The solid black line is a pure sine wave. It generates constant torque,shown by the "Max Torque Allowed" line, through all 256 microsteps.
The sin raised to a power(1.2 in this example) is shown by the red dotted line"Raw Sin^Power". This is what the Prusa implementation does. If you notice, the torque generated by this curve, which is the "RawSin^PowerTorque" red dotted line, along the top of the chart - is ok near each end, but droops in the middle.
The green dotted lines show the sin raised to the same power, but adjusted to maintain constant torque. The concept is pretty simple. During the 128 steps of the cycle, it is just the sin raised to the power - but scaled so that it reaches the correct midpoint. This is necessary to prevent a discontinuity in the wave at the midpoint. The remaining 128 steps are calculated so that the square root of the sum of the squares of the symmetrical pairs equals the amplitude(247 in this case) - e.g. point 128 is paired with point 127, point 129 is paired with point 126.... point 0 is paired with point 255. If the selected correction factor is zero(giving a power of 1), this technique generates a correct pure sine wave.

I don't know if it will really improve the performance, and because of rounding induced errors and being able to generate the matching curve with the TMC2130's compression scheme - it isn't perfect but currently the torque doesn't vary by more than 2 counts(out of 248). Still trying to improve this.

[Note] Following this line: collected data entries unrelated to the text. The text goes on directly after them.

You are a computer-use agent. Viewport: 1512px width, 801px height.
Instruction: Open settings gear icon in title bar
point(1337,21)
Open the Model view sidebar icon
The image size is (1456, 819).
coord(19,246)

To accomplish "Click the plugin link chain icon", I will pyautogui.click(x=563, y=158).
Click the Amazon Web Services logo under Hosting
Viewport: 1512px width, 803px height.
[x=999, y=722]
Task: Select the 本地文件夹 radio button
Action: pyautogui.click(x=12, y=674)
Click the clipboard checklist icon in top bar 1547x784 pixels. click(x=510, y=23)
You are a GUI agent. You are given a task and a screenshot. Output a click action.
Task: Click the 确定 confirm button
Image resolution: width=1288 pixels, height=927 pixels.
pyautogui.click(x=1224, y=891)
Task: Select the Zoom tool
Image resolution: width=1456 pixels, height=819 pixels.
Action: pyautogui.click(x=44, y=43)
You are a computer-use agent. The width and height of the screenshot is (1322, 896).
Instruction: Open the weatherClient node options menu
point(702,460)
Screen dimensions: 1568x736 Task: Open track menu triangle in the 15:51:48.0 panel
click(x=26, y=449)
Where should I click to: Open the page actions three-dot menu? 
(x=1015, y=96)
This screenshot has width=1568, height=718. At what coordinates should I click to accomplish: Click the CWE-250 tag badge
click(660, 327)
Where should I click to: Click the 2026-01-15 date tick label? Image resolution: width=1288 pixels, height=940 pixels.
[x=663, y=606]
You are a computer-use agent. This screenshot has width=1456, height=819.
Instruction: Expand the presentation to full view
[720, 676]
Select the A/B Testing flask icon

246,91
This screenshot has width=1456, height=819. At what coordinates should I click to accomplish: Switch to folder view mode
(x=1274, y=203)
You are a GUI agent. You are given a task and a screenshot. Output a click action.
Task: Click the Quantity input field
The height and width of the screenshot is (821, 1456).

Anyway, I'm new to this, so if any of you are more knowledgeable(highly likely) and want to share your views on why I might be going down the wrong path - please chime in 🙂

ps - the chart title says fac1000=100 & power = 1.2. This is because I am using fac1000 as a signed number & multiplying it by .002 instead of .001, which allows the power to go from .744 to 1.27 more or less. this was so it could still fit in the 8-bit value stored in flash.